Ein Verfassungsvertrag gibt den Nationalstaaten eine dauerhafte Bestandsgarantie. Sie bleiben die entscheidenden Träger der Kompetenzverteilung. Gleichzeitig bin ich davon überzeugt, dass die Staatlichkeit der EU, etwa im wichtigen Feld der Außen-und Sicherheitspolitik, zunehmen wird.
Deshalb müssen wir uns im Hinblick auf den Verfassungsvertrag auch der Aufgabe stellen, tabulos darüber zu diskutieren, wie die Strukturen der Europäischen Union demokratisch organisiert werden müssen.
Meine Vision von der Zukunft Europas ist eine demokratischere, effizientere und transparentere EU.
Dabei aber müssen wir vor allem für Eines sorgen: Der zunehmenden Staatlichkeit der Europäischen Union müssen wir steigende Einflussmöglichkeiten für die Bürger zur Seite stellen.

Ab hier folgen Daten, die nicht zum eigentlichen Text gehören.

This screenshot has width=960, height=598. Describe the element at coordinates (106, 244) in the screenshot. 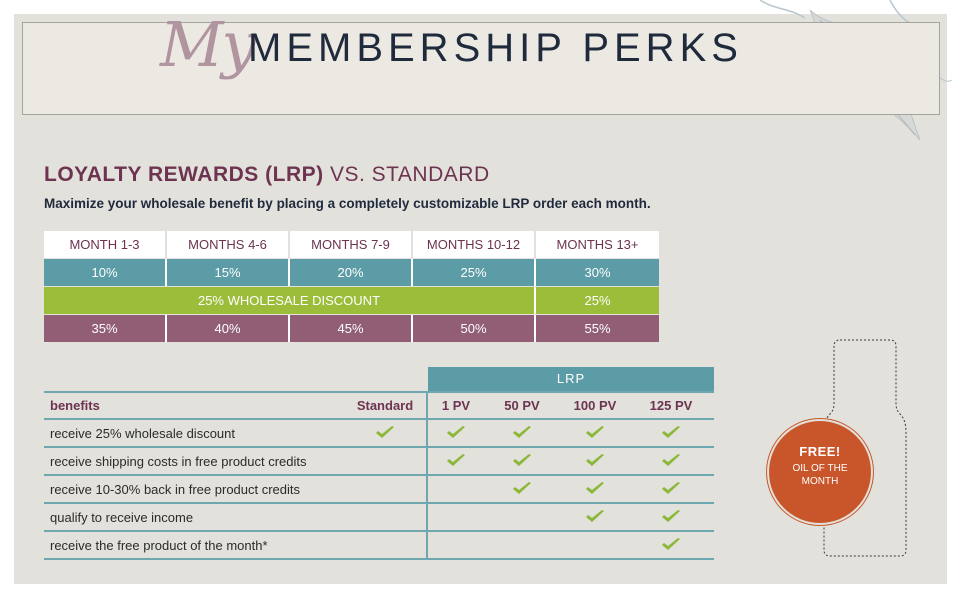

I see `tier-month-cell: MONTH 1-3` at that location.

Grundprinzip jeder Demokratie ist, dass die Wähler über die Wahl und Abwahl ihrer Regierung den politischen Kurs bestimmen und ihre Zufriedenheit oder Unzufriedenheit so zum Ausdruck bringen. Der EU gegenüber aber empfinden sich viele Menschen als ohnmächtig, denn die Mehrheit der sozialistischen Regierungen im Europäischen Rat der Staats-und Regierungschefs hat gegen das Votum der Bürger bei der Europawahl im Juni 1999 eine sozialistische Mehrheit in der Europäischen Kommission durchgesetzt. Wir sollten den Bürgern dieses demokratische Grundrecht, durch Wahlen den politischen Kurs zu bestimmen, auch auf europäischer Ebene geben.
Knüpfen wir also die Legitimationskette vom europäischen Bürger aus neu! Die Regierungskonferenz2004 sollte beschließen, dass das von den Bürgern direkt gewählte Europäische Parlament den Kommissionspräsidenten wählen kann und nicht nur einen Vorschlag der Regierungschefs bestätigen darf. Auch die übrigen Mitglieder der Europäischen Kommission sollten nicht länger von den Regierungen der Mitgliedstaaten entsandt, sondern vom Kommissionspräsidenten ausgesucht werden.
Ferner müssen wir in der EU Legislative und Exekutive wieder klar trennen und wichtige Entscheidungsprozesse nicht in einem Dschungel von Hunderten und Aberhunderten von Ausschüssen versickern lassen.
Wenn wir dies weiter denken, bekommt die EU auch endlich eine wirksame Außenvertretung. Zur Zeit streiten sich der halbjährlich wechselnde Ratsvorsitzende, der zuständige EU-Außen-Kommissar und der Hohe Vertreter für die Gemeinsame Außen-und Sicherheitspolitik darum, wer welche Aufgabe wahrnehmen darf. Dass das eine Methode ist, um dramatische Effizienzverluste zu erzeugen, ist offensichtlich. Hier müssen wir rasch Fortschritte machen, damit wir Europäer den selbst gesteckten Zielen einer gleichgewichtigeren transatlantischen Partnerschaft gerecht werden können.
Ich weiß: Die Beharrungskräfte werden groß sein. Das ist immer so, wenn es um wirkliche Neuerungen geht. Aber: Europa ist die Wiege der Demokratie. Daran müssen wir all jene erinnern, die sich den nötigen Reformen der Europäischen Union entziehen wollen. Und ich plädiere dafür, dass gerade die Europäische Volkspartei und ihre Mitgliedsparteien mit Engagement und Kompetenz ihr Gewicht in die Waagschale werfen, damit wir das bedeutende Ziel einer vollen Demokratisierung der EU durch einen europäischen Verfassungsvertrag möglichst schnell erreichen.